These tools will no longer be maintained as of December 31, 2024. Archived website can be found here. PubMed4Hh GitHub repository can be found here. Contact NLM Customer Service if you have questions.


PUBMED FOR HANDHELDS

Search MEDLINE/PubMed


  • Title: Split liver transplantation for acute Wilson's disease: new option for urgent recipient?
    Author: Andorno E, Miggino M, Panaro F, Morelli N, Bottino G, Casaccia M, Jarzembowski TM, Valente U.
    Journal: Hepatogastroenterology; 2007; 54(77):1567-9. PubMed ID: 17708301.
    Abstract:
    Wilson's disease is a rare metabolic disorder that may lead to fulminant hepatitis and subsequent liver failure.
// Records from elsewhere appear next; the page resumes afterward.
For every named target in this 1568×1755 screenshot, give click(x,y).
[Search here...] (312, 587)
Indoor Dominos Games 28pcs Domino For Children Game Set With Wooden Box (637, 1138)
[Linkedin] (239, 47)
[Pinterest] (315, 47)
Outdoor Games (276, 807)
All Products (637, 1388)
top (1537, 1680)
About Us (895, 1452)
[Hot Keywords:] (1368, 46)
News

Herein, we present a case of split liver transplantation performed on a patient with acute Wilson's disease. A 27-year-old female with acute presentation of Wilson's disease and advanced neurological impairment, received a Right Split liver Graft (Segments: IV, V, VI, VII and VIII) transplant. The graft was obtained by an in situ splitting technique. The graft implantation was performed in a standard fashion. No acute rejection episodes of the organ occurred. The postoperative course was uneventful. The graft function, ceruloplasmine level and copper levels progressively normalized. The patient totally recovered from neurological symptoms and the Kayser-Fleischer rings disappeared within one month. At 13 months of follow-up, the patient presented with no symptoms and in good condition. The current literature reports high preoperative mortality rate in patients that underwent partial liver graft for acute hepatic failure. However, our experience indicates that in situ split technique of liver may be a feasible and effective alternative to whole graft transplantation in urgent cases. Moreover, to our knowledge, this is the first successfully case of in situ split liver transplantation for acute Wilson's disease described in literature.